*** Dataset records ***

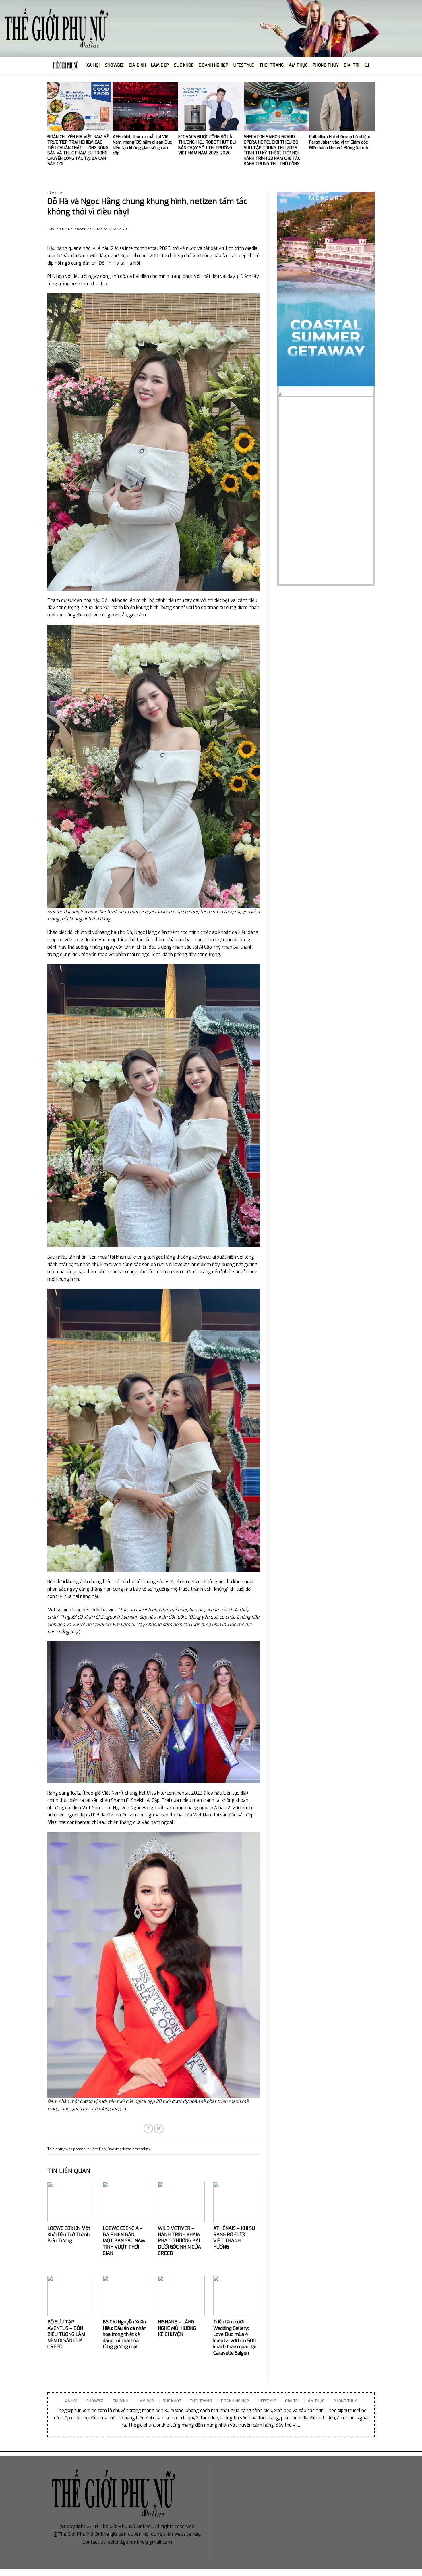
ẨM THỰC (298, 65)
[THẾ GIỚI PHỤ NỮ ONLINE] (56, 28)
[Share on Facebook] (148, 2128)
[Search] (367, 65)
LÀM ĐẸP (160, 65)
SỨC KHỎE (183, 65)
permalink (141, 2149)
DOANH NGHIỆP (213, 65)
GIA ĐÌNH (137, 65)
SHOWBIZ (114, 65)
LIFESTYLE (243, 65)
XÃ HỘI (93, 65)
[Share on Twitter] (159, 2128)
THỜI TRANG (271, 65)
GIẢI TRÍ (351, 65)
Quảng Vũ (118, 229)
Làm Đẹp (54, 193)
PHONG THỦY (326, 65)
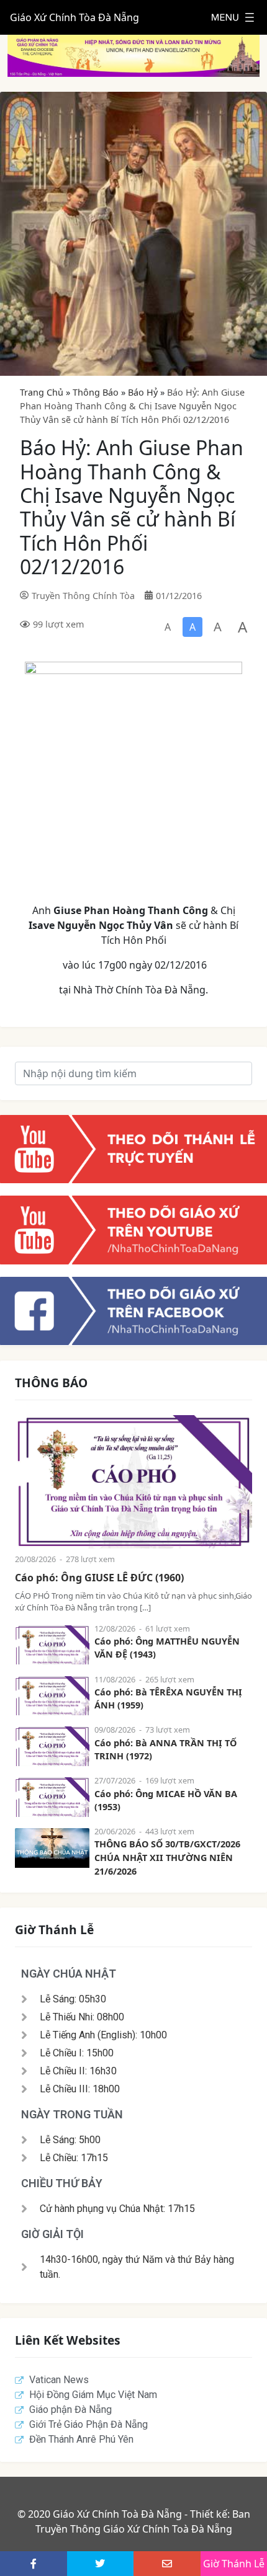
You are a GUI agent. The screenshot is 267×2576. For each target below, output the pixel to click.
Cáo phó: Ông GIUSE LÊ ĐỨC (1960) (99, 1577)
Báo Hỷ (143, 392)
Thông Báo (96, 392)
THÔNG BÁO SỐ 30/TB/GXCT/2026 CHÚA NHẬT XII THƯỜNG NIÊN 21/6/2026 (167, 1857)
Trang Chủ (41, 392)
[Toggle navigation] (233, 17)
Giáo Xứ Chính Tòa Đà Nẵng (74, 17)
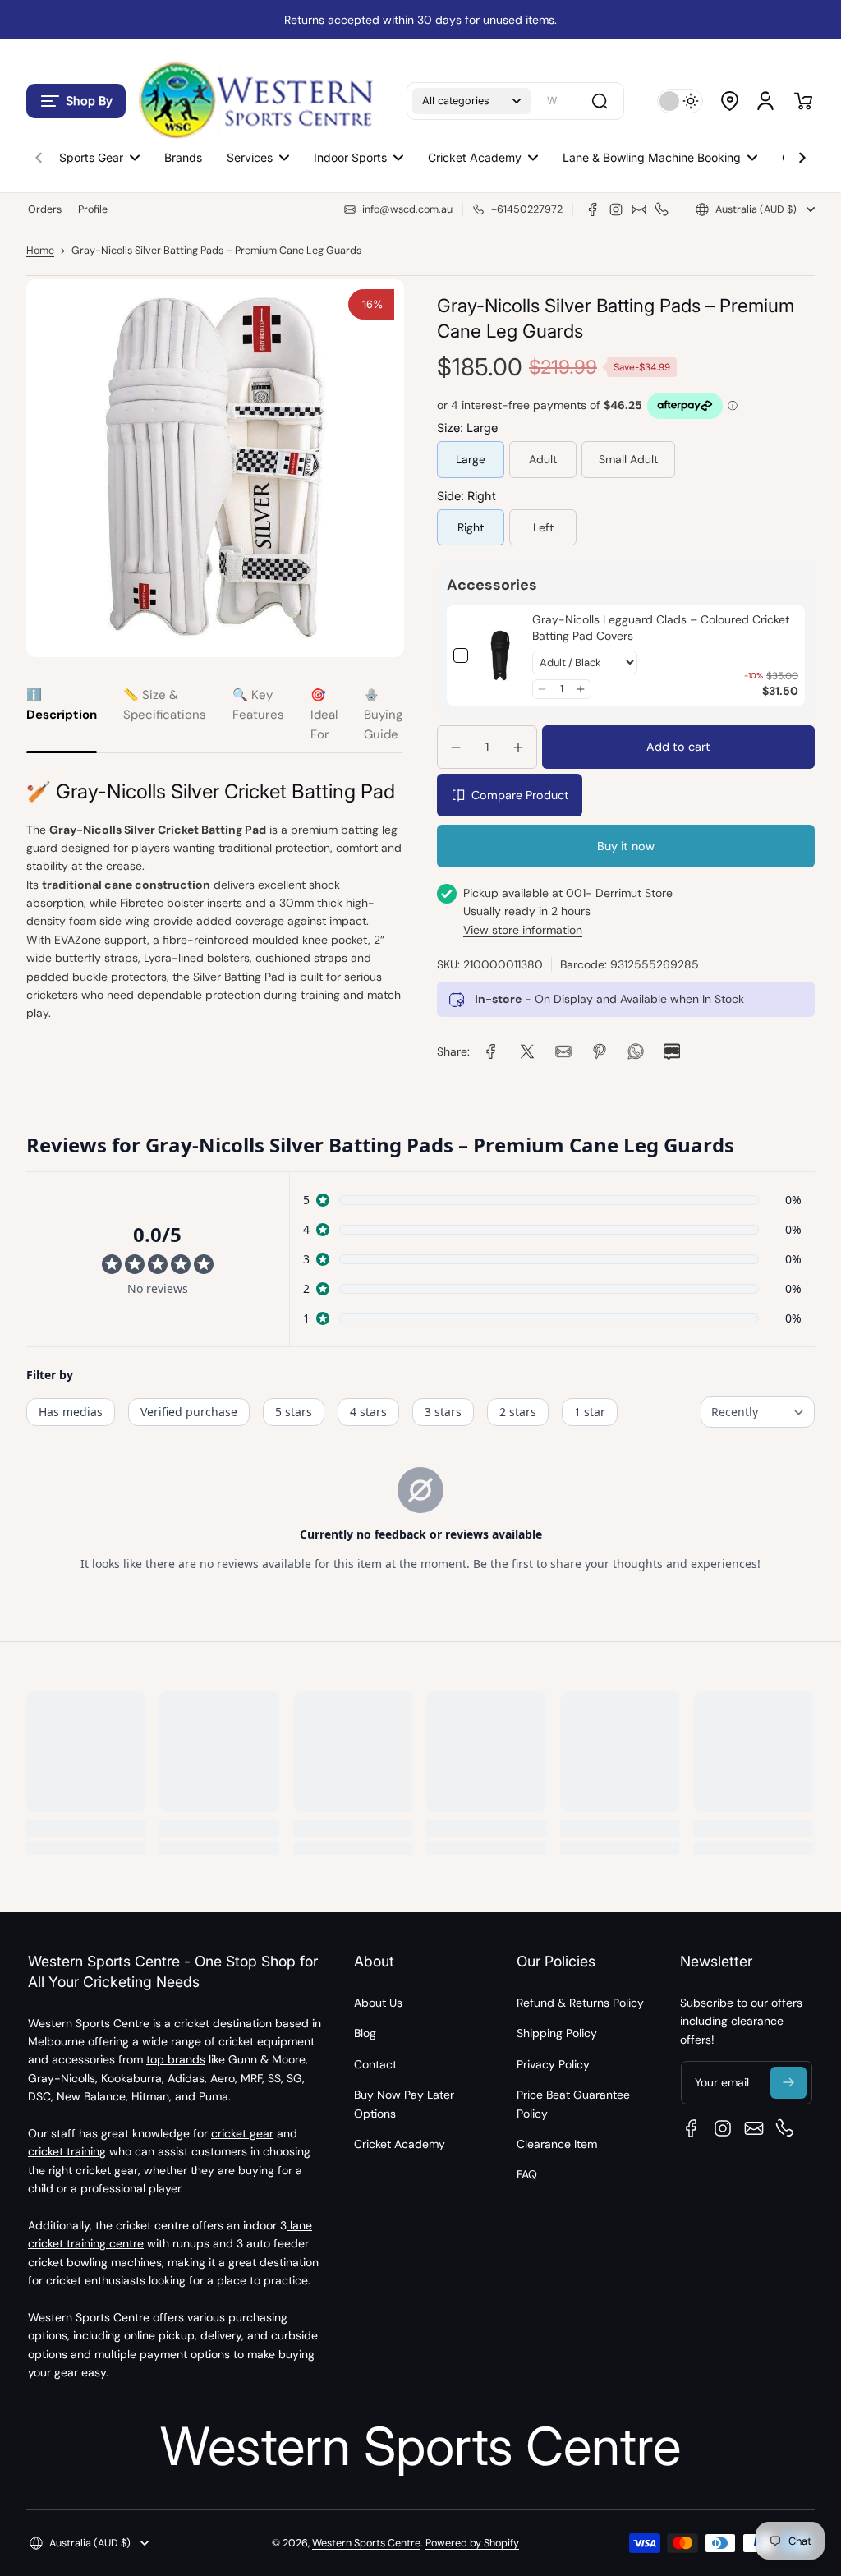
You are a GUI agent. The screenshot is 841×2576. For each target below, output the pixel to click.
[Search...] (599, 101)
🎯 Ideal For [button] (324, 715)
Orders (45, 209)
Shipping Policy (557, 2033)
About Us (378, 2002)
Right (470, 527)
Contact (375, 2064)
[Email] (639, 209)
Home (40, 250)
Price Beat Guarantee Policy (573, 2103)
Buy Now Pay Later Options (404, 2103)
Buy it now (626, 846)
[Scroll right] (802, 153)
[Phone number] (662, 209)
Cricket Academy (399, 2144)
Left (543, 527)
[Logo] (255, 100)
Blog (365, 2033)
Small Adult (628, 459)
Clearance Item (557, 2144)
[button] (76, 101)
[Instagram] (616, 209)
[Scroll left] (38, 153)
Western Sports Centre (366, 2543)
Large (470, 459)
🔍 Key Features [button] (258, 705)
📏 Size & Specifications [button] (164, 705)
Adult (543, 459)
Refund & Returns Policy (580, 2002)
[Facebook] (593, 209)
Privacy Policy (553, 2064)
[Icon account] (765, 101)
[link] (500, 655)
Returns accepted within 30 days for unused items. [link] (420, 19)
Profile (93, 209)
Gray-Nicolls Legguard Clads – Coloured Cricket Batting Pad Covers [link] (660, 627)
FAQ (527, 2174)
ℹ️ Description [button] (61, 705)
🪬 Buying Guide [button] (383, 715)
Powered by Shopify (472, 2543)
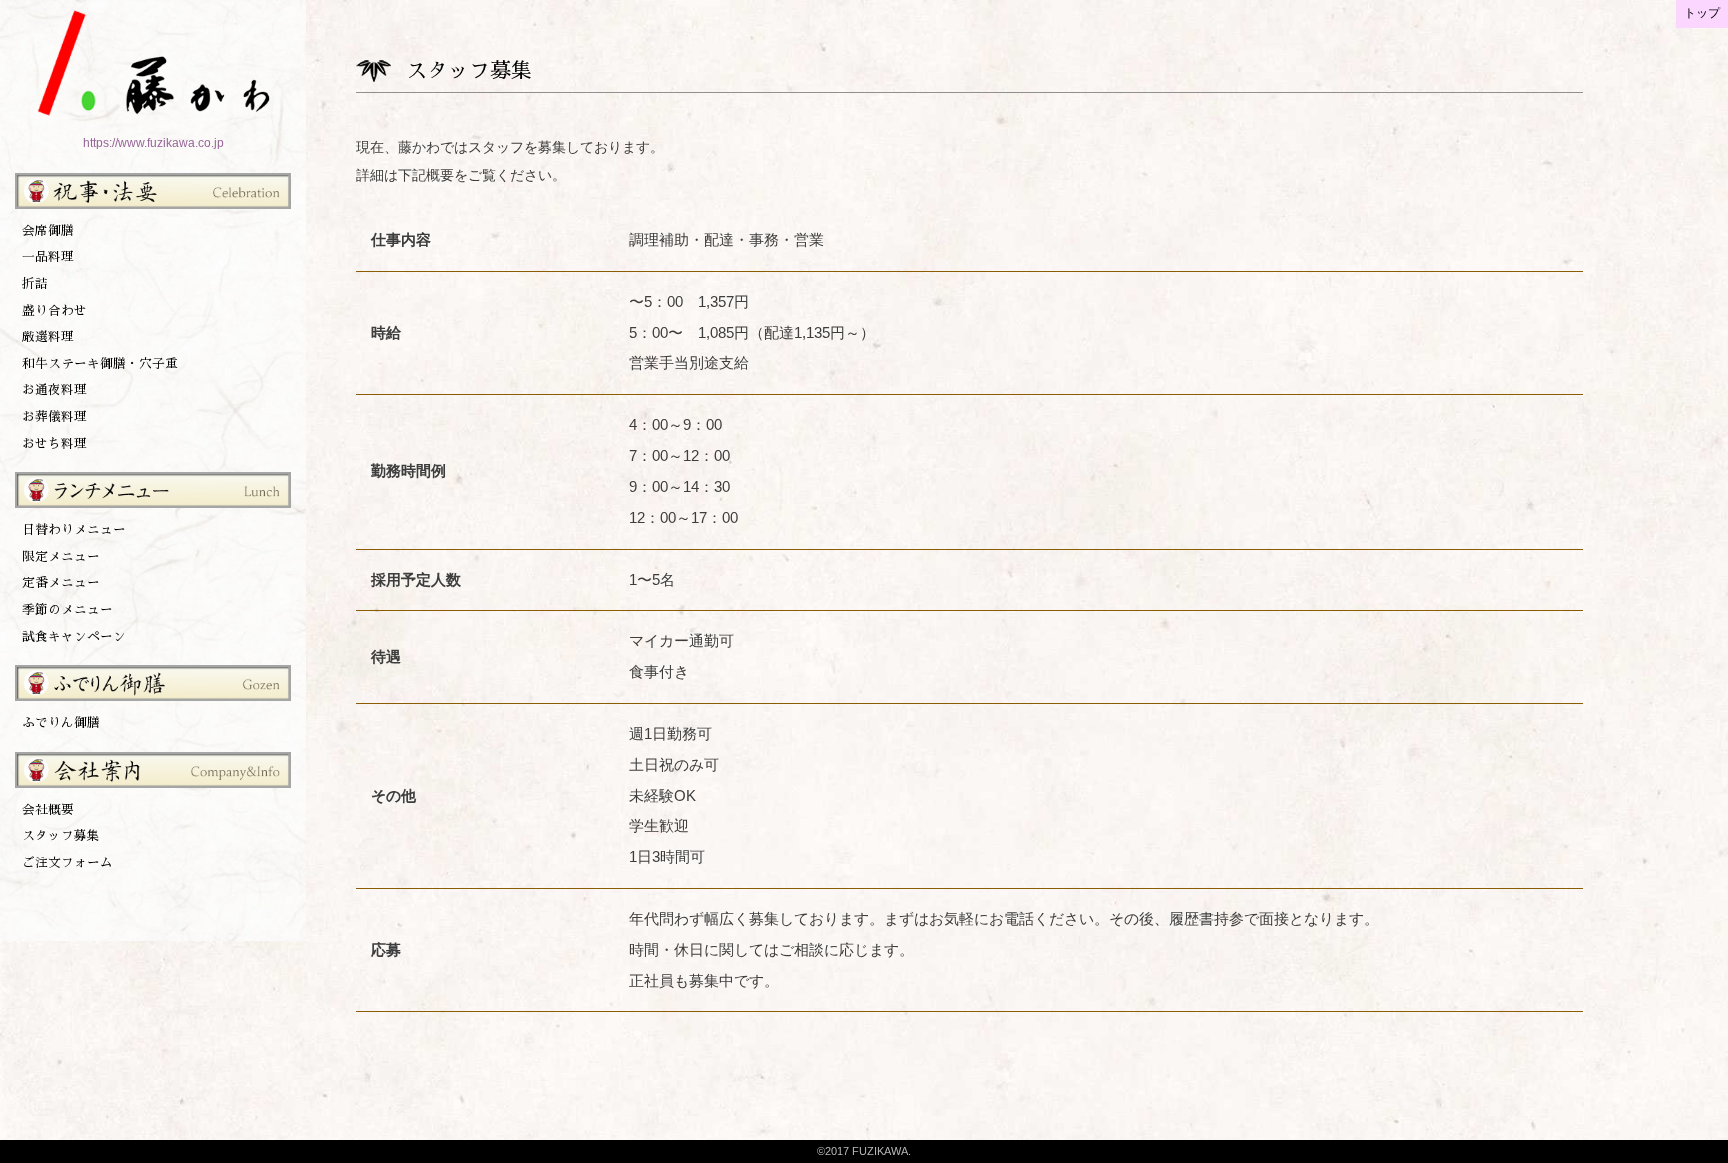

***

- Task to complete
Show every line in the entries above that contains the string "each".

- Your solution
You are a GUI agent. The screenshot is 267×2576. For each target below, output the pixel to click.
You are a GUI agent. The screenshot is 841×2576. For each target below, output the pixel to click.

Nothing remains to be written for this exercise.